その動きはあまりに組織的で計画的、そして“力”が規格外です。
すでに我が国の調査隊の一部が接触し、……全滅しました」
部屋に低くどよめきが走る。
「……では、“破壊神”復活の噂は……」
と、ギルド連盟の高官が震える声で言った。
王は一呼吸置き、静かに頷く。
「確定ではない。だが、精霊と世界の力の均衡を崩そうとしていること、ダンジョンで何かしらの実験をしているのは間違いない。
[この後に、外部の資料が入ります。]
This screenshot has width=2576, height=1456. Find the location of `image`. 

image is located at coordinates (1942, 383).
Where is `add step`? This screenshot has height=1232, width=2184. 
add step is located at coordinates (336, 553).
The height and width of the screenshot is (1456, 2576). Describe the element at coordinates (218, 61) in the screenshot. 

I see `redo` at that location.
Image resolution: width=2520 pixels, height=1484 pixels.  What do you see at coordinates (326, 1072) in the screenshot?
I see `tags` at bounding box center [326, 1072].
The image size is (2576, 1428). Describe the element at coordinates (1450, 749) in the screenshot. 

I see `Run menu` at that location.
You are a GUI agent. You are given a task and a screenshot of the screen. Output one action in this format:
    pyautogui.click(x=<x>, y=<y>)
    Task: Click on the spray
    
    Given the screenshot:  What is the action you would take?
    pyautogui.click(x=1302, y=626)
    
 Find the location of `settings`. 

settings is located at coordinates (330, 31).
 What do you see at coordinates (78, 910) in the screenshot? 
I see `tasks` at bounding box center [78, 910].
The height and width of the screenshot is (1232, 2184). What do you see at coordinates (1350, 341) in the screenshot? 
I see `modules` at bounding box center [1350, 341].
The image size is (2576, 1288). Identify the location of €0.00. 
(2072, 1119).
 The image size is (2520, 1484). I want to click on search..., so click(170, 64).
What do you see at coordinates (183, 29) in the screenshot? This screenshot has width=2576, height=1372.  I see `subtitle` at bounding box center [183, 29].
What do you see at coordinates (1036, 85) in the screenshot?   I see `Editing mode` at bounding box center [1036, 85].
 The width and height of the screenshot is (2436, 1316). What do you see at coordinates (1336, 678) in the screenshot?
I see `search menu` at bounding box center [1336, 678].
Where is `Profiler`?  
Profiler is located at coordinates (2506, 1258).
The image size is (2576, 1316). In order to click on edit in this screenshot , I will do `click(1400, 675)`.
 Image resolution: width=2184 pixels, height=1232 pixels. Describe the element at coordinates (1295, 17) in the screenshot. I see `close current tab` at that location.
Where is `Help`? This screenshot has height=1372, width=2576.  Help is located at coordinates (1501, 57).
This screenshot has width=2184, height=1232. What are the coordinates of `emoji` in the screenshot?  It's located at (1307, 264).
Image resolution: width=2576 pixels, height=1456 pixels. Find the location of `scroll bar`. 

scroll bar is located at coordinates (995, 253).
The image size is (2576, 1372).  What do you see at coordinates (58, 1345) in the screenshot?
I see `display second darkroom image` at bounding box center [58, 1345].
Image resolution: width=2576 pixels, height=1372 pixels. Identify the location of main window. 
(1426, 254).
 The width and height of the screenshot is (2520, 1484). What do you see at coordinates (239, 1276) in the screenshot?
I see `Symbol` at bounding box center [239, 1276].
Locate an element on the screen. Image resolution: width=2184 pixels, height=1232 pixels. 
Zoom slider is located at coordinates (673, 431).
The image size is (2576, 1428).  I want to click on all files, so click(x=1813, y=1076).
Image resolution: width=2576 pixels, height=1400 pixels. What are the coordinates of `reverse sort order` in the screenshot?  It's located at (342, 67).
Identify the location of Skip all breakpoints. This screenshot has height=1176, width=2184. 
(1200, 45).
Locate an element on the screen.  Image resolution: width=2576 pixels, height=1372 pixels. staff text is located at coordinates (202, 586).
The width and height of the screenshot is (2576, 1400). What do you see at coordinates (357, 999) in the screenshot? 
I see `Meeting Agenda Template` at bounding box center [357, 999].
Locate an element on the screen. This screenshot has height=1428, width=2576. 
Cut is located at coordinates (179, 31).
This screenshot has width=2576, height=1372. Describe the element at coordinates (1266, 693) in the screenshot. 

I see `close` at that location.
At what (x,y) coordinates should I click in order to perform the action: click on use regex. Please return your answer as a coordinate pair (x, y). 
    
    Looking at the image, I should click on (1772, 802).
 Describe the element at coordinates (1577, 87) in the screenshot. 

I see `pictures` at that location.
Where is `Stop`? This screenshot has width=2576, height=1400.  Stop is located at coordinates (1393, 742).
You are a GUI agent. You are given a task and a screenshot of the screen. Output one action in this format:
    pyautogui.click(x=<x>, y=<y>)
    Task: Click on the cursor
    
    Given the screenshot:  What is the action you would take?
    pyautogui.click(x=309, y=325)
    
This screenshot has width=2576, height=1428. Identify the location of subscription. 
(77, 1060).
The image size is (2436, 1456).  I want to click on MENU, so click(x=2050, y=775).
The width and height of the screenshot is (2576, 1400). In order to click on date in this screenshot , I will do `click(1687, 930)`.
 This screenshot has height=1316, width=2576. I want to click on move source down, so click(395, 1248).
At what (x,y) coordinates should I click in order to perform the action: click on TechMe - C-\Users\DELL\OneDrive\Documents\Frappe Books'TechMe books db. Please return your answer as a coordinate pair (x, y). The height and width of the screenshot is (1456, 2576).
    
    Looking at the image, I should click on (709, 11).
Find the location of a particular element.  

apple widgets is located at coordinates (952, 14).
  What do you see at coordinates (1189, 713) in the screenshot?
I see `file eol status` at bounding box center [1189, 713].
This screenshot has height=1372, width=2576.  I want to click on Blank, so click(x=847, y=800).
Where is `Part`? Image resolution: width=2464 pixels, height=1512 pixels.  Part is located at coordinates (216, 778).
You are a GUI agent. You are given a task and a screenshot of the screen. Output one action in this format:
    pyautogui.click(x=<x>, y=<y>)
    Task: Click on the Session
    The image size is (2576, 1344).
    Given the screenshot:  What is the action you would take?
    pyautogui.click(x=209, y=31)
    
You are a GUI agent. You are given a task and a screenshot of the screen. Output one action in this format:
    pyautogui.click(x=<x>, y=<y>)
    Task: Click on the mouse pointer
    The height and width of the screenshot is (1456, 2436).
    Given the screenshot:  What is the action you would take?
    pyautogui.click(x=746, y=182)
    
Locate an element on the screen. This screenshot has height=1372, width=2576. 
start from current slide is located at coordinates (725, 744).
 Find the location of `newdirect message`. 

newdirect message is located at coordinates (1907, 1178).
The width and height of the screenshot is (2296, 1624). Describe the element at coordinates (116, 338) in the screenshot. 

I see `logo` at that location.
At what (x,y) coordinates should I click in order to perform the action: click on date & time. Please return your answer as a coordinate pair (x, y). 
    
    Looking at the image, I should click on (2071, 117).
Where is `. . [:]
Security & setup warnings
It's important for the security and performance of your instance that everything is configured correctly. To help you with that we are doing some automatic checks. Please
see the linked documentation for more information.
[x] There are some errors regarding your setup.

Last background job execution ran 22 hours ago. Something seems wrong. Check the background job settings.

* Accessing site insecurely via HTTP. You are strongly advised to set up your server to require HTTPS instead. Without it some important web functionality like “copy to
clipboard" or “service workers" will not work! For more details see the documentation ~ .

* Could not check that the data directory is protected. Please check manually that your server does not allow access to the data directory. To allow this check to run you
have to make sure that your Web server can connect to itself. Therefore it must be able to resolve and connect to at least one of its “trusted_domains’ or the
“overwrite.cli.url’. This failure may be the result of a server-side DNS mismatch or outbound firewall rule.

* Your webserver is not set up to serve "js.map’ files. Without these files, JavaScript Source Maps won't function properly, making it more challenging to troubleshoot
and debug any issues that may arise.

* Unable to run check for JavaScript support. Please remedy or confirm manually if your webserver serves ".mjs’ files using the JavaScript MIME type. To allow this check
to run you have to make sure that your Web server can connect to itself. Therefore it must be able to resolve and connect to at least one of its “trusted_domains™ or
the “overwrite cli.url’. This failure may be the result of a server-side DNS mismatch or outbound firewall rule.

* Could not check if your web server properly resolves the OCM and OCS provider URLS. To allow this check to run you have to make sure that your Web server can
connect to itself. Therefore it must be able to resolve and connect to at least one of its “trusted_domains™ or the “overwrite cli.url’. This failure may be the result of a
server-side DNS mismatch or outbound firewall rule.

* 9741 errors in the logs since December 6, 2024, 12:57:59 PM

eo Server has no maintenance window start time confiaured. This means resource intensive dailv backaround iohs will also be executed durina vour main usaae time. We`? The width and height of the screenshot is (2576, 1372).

我々は今後、各国と連携し、『霞滅』殲滅作戦の準備に入る」
その名が、ついに公式の場で掲げられた。
その時、ひとりの伝令が慌ただしく部屋に飛び込む。
「報告! 風の遺跡にて、アルノア・グレイ一行が霞滅の一人との戦闘を経て、遺跡の試練を突破! 同時に、重要な情報を入手し、フレスガドルに帰還中とのことです!」
一瞬静まり返った後、再びどよめきが広がる。
王は重々しく椅子から立ち上がると、短く命じた。
「……フレスガドルのギルドに迎えの準備をさせよ。アルノアたちはあの大会の日から希望となり始めている。」
――――――――――
ランドレウスから遠く離れた大地の広がる大陸——
地の聖天アリシア・グラントは、乾いた峡谷地帯の奥深くに存在する古代の遺跡へと足を踏み入れていた。
彼女が受けた報告はひとつ。
「この地にも“霞滅”の気配が現れた」と。
大地の力を司る者として、彼女は地脈の乱れをすぐに感じ取っていた。
本来、静かに脈打つはずの地の鼓動が、何かに掻き乱されている。
このままでは——地そのものが、腐る。
アリシアは岩の剣を携え、音もなく洞の奥へ進む。
その瞳には一片の迷いもなく、ただ敵の存在を見据えていた。
そして同じように——
聖天と呼ばれる伝説級の戦士たちが、それぞれ霞滅の痕跡を追って動いていた。
彼らの共通の目的はただ一つ。
——「破壊神の復活を阻止すること」
霞滅という謎多き組織に対抗するには、もはや伝説の強者すら総動員せざるを得ない。
そして、それぞれの戦場で、彼らもまた、“異変”に気づき始めていた。
・地脈の逆流
・精霊の狂乱
・消えた守護者たち
それはまるで、世界そのものが破壊神の「目覚め」に怯えているかのようだった。